→ **What the exercise asks**
Please format the listing below as a Markdown table with the columns Row and Line, one numbered row per line with blank lines left out. Cover only the lines from the start of the listing through the line containing "coordinates (580, 460).", including that line.

→ **Source data**
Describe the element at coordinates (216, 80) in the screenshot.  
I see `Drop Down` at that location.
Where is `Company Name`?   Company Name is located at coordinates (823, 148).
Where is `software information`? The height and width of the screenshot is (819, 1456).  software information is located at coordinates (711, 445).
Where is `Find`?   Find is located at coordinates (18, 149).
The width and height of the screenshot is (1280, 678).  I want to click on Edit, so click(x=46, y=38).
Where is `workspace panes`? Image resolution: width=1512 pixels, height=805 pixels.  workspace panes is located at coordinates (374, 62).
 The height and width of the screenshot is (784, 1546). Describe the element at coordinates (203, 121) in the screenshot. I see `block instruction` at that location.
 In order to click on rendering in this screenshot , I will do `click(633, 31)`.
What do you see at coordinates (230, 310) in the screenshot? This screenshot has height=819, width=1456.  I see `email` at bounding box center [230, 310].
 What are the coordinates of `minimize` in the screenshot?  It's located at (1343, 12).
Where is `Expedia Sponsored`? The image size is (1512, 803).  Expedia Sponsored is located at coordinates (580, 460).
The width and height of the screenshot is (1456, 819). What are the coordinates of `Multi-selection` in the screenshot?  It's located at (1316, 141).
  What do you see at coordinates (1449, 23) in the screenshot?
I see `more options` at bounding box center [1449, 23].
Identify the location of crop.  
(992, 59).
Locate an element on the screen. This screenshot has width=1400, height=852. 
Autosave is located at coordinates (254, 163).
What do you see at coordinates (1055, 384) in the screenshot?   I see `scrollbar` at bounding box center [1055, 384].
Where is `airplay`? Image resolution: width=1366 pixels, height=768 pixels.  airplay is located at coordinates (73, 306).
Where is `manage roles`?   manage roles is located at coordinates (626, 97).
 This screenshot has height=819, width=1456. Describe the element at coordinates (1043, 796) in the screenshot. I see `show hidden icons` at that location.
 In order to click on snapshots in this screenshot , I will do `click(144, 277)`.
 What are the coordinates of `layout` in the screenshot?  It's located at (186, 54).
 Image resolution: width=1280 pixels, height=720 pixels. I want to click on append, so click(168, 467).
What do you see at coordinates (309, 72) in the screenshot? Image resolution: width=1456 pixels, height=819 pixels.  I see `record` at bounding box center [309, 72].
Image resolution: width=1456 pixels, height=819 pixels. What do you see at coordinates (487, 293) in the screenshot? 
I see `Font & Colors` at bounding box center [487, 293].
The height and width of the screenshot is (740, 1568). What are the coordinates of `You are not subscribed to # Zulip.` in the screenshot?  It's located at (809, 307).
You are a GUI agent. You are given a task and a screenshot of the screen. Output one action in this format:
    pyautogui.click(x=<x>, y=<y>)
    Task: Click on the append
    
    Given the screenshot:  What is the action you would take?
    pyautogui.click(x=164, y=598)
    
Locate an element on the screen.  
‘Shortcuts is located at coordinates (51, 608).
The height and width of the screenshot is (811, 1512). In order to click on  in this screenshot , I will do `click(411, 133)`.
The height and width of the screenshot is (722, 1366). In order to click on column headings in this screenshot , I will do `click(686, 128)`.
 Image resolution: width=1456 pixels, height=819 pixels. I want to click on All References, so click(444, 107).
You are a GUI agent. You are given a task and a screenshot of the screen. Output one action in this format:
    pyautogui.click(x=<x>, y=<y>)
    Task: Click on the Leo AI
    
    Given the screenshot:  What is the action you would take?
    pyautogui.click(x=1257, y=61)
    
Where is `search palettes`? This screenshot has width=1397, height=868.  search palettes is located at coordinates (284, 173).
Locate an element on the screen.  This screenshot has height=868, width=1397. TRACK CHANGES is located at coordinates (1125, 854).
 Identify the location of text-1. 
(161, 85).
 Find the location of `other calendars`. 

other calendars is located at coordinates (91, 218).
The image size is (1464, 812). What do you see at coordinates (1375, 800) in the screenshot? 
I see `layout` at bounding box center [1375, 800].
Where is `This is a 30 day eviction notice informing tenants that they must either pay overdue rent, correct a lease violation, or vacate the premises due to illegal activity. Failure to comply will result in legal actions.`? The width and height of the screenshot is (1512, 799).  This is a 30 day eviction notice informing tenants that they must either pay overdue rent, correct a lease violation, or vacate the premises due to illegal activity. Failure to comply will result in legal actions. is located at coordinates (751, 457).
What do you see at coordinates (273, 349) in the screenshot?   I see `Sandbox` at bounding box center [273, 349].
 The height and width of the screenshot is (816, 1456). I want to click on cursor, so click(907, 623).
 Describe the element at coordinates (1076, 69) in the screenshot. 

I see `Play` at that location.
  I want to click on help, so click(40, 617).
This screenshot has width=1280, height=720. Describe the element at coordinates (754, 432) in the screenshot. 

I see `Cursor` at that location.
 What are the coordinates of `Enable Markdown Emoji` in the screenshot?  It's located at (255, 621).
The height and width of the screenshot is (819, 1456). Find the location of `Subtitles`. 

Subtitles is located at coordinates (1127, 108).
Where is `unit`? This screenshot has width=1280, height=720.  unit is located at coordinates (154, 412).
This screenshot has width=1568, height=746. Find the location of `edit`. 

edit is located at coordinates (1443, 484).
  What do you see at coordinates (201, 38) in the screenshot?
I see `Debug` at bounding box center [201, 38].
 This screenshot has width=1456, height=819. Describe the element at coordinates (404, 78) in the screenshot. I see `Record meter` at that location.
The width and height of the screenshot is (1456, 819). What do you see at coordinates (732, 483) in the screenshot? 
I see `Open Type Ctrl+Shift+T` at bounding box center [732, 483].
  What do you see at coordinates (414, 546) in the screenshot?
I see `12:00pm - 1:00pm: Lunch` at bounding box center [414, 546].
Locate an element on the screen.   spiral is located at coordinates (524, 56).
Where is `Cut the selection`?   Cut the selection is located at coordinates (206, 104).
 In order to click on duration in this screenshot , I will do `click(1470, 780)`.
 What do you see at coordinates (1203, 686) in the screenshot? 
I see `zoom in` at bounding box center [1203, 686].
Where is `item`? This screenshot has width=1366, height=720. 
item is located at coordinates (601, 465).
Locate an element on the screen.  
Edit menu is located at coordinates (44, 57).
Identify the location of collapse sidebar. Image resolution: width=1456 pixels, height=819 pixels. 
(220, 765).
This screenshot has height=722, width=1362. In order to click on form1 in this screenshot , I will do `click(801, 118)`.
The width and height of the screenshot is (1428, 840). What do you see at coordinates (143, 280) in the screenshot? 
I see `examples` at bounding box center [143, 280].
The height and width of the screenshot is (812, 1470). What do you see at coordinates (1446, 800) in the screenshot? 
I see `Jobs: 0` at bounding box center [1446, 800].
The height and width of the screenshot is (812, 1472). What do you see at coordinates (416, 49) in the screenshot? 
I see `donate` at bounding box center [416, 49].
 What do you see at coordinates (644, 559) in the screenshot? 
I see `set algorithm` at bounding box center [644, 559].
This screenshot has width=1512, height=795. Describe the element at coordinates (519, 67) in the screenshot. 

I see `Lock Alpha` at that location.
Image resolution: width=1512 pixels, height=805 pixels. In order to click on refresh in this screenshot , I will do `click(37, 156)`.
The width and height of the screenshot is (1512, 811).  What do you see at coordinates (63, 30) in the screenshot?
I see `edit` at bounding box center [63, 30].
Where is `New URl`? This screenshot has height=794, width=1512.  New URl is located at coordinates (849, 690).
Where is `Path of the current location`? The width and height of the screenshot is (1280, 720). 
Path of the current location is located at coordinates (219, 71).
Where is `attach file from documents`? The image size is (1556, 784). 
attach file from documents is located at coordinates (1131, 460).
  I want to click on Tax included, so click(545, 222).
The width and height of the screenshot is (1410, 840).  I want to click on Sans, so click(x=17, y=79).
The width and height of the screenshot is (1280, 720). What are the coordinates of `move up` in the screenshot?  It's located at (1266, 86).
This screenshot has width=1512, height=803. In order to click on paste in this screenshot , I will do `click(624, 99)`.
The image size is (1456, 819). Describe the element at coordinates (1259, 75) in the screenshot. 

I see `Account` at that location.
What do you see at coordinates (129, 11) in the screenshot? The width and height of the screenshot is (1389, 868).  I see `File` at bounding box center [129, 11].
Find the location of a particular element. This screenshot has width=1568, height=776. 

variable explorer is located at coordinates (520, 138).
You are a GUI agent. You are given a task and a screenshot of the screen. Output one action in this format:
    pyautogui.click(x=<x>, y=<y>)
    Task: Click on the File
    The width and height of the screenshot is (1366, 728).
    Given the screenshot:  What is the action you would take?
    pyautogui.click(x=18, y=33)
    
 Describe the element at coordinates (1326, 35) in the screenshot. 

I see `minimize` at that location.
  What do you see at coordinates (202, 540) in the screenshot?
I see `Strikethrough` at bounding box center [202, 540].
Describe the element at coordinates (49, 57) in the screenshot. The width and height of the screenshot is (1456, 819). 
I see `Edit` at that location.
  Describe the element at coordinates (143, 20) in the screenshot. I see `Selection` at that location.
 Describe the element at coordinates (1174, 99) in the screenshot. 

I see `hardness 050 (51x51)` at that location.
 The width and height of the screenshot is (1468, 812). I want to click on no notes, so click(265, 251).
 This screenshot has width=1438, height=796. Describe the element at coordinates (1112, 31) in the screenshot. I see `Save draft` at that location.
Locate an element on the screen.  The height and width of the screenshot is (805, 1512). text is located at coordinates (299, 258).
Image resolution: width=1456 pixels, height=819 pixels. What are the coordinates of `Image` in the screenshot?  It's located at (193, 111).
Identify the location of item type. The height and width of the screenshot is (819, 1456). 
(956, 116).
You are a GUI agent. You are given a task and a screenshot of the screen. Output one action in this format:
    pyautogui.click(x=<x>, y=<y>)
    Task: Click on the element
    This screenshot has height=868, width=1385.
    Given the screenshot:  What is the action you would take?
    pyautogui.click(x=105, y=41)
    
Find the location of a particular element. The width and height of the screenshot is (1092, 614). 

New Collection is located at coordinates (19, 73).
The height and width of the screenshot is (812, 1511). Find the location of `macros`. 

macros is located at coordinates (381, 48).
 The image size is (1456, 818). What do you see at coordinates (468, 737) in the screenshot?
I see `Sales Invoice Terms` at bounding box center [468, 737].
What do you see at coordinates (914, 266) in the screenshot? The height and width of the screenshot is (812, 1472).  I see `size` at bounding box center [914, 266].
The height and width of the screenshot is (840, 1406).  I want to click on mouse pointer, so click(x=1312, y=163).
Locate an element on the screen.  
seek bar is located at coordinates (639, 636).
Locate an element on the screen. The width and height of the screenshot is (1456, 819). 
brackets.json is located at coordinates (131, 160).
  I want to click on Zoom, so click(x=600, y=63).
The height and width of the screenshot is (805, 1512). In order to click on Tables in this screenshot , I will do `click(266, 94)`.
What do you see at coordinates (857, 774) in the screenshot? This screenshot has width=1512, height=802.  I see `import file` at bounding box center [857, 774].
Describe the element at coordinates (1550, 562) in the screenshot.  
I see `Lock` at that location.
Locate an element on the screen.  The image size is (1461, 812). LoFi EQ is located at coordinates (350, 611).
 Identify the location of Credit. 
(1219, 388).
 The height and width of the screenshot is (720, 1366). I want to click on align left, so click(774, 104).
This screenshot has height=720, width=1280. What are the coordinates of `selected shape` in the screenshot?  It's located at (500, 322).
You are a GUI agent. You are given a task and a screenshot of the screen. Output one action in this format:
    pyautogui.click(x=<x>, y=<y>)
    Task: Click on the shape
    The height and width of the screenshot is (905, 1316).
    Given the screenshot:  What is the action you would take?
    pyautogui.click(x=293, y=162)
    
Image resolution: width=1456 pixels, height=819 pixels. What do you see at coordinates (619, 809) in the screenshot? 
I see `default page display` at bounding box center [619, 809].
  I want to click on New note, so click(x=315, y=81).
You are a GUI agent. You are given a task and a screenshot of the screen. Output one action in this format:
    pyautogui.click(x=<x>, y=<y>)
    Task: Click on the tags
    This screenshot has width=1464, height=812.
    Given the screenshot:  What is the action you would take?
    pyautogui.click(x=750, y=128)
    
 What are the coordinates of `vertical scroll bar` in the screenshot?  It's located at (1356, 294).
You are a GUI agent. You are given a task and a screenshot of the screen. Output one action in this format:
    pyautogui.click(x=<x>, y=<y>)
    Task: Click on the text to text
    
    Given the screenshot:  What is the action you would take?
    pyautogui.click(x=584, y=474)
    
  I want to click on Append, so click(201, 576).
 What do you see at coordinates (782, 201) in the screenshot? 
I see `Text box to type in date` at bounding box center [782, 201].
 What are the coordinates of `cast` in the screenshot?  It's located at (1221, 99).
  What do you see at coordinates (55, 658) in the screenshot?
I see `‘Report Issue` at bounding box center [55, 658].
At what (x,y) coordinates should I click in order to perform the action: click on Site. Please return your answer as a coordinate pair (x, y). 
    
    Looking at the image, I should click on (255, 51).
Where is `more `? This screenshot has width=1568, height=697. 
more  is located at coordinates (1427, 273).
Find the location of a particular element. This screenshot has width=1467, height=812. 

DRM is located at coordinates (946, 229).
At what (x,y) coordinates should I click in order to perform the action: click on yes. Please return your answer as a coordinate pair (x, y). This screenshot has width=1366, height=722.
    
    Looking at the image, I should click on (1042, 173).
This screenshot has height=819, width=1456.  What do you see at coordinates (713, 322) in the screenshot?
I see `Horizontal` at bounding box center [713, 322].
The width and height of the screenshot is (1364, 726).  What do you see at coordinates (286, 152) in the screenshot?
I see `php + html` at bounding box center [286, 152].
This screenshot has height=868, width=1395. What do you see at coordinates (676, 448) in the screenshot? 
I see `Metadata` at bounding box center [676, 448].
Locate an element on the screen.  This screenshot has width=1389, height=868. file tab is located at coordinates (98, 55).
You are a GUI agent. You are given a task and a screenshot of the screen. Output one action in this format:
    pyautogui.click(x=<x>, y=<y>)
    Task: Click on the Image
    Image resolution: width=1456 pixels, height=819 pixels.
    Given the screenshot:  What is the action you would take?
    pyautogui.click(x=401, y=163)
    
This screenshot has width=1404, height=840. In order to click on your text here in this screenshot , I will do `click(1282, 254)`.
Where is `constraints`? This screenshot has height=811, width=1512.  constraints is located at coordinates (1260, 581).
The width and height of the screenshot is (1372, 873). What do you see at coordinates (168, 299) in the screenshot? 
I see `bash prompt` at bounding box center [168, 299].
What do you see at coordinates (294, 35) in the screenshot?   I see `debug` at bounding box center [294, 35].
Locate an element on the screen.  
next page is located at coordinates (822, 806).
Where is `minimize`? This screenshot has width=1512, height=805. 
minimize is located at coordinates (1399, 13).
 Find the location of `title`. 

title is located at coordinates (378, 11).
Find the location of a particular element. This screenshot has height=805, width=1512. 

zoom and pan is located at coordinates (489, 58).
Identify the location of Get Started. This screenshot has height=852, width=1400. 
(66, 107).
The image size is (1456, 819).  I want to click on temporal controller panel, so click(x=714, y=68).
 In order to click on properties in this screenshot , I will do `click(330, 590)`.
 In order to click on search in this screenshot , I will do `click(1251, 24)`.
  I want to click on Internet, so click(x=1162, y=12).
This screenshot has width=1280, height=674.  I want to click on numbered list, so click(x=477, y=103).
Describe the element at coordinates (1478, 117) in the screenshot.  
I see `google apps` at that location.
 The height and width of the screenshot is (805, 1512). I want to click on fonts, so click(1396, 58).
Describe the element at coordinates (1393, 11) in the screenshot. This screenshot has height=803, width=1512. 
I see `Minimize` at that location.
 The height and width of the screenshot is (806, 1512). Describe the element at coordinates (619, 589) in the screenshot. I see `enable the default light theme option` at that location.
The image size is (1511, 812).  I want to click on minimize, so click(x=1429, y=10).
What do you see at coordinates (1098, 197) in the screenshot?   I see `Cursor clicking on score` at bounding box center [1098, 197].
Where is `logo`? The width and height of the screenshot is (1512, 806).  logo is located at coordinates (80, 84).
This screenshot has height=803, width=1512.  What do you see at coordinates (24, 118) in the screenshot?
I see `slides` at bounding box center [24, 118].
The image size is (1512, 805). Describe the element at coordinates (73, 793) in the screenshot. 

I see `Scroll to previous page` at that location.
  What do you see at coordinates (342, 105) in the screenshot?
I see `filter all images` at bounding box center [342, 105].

→ **The reply**
| Row | Line |
|---|---|
| 1 | Describe the element at coordinates (216, 80) in the screenshot.   |
| 2 | I see `Drop Down` at that location. |
| 3 | Where is `Company Name`?   Company Name is located at coordinates (823, 148). |
| 4 | Where is `software information`? The height and width of the screenshot is (819, 1456).  software information is located at coordinates (711, 445). |
| 5 | Where is `Find`?   Find is located at coordinates (18, 149). |
| 6 | The width and height of the screenshot is (1280, 678).  I want to click on Edit, so click(x=46, y=38). |
| 7 | Where is `workspace panes`? Image resolution: width=1512 pixels, height=805 pixels.  workspace panes is located at coordinates (374, 62). |
| 8 |  The height and width of the screenshot is (784, 1546). Describe the element at coordinates (203, 121) in the screenshot. I see `block instruction` at that location. |
| 9 |  In order to click on rendering in this screenshot , I will do `click(633, 31)`. |
| 10 | What do you see at coordinates (230, 310) in the screenshot? This screenshot has height=819, width=1456.  I see `email` at bounding box center [230, 310]. |
| 11 |  What are the coordinates of `minimize` in the screenshot?  It's located at (1343, 12). |
| 12 | Where is `Expedia Sponsored`? The image size is (1512, 803).  Expedia Sponsored is located at coordinates (580, 460). |